The one who never lies

According to the epic Mahabharata, Yudhishthira – one of the 5 Pandava brothers, was known for never telling a lie. He told a half-lie and managed to kill someone. Here is what happened.

During the epic 18-day battle, an elephant named Ashwatthama was killed. That was also the name of Drona’s son who was fighting against the Pandavas. Drona was the commander of the Kaurava army in their battle against their cousins – Pandavas.

The Pandavas spread the rumour of Ashwatthama’s death without specifying that they were referring to the deceased elephant. Drona approached the eldest Pandava, Yudhishthira to learn the truth trusting his reputation for being the one who never lies. Yudhishthira confirmed that Ashwatthama had been killed, and then murmured inaudibly that he meant the elephant and not Drona’s son. Thinking his son had died, the heartbroken Drona surrendered his weapons and was soon decapitated by the Pandava army.

(According to this version, this was not the only time that Yudhishthir lied. There were 15 more instances when he lied. Read more)

To be told a lie is sometimes the best thing

Rudeness lowers performance and creativity. When an employee is told that they are not good enough, they feel demotivated. The skilled people managers can turn the poor performer into a star. Every people manager will tell you it is hard to choose between wielding the sledgehammer of truth and an outright lie. It takes a lot of training to understand how to strike the balance.

Read the research

Mild lies are the social grease that keeps human relationships moving without a squeak. A lie when dipped in love becomes the truth we can swear by. We are willing to tell an outright lie to save a loved one or give hope to someone who needs to see a ray of hope.

In a 2005 study of painkillers published in the Journal of Marketing Research, study participants took the same painkiller, but the research showed that those who were lied to and told it cost more, seemed to experience more benefits.

Read this

The easiest person to fool with our lies is the person in the mirror. Believing that we are immortal leads us to make choices that kill. Believing that the employees love the outlandish behaviour of the boss can lead to embarrassing moments.

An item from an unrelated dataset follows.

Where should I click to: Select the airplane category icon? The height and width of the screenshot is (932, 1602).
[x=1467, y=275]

Fake it till you get the funding

Elizabeth Holmes built Theranos, a company that would ‘change the world’. (That phrase is warning bell no 1 in my head). She raised almost $10billion until the grand fraud was exposed. She dressed like Steve Jobs (another warning bell in my head). And reportedly practised speaking in a low voice without blinking. Then it all came apart. The brilliant stories she had woven about herself and the business, all came apart.

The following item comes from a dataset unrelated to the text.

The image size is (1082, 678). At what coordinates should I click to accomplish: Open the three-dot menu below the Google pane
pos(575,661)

But she too was building hope by telling a lie. When the lie benefits the liar, it is wrong. But if it builds hope in someone else, it is socially sanctioned.

Storytelling, lying or making meaning

A job interview brings out the liar in many candidates and employers alike. People lie on dating apps to appear more interesting than what they actually are. The higher the stake, the greater is the temptation to cook a story that is untrue. Job interviews are no exception. People overstate their contribution to team successes. No employer will ever admit to playing ‘politics’, but they do.

Brands are built on stories that are believable. Is storytelling a euphemism for lying or does it help us make meaning?

Storytelling is a tool. It is like a knife. It can be used to heal or kill, depending on the user. Human beings are attracted to stories. It helps us create meaning. Religion is a story so powerful that we live our life by it and even decide who to hate based on that story. The vision of a free country can drive thousands to sacrifice their life without flinching.

Viktor Frankl’s book Man’s Search for Meaning describes his experiences as a prisoner in Nazi concentration camps during World War II. He survived the horrendous conditions by identifying a positive purpose in life and imagining that outcome. The ‘lie’ he told himself helped him build the strength he needed to survive.

Making meaning can begin with a lie

Hope, resilience and confidence

Hope, resilience and confidence often begin with a lie – a lie that we tell ourselves. Where the odds are insurmountable we tell ourselves ‘this too shall pass.’ That lie triggers the strength to overcome the adversity. Believing our own narrative can be the trigger for hope. We no longer see it as a lie. It is our dream and our truth. That act of self-delusion can be the path to recovery.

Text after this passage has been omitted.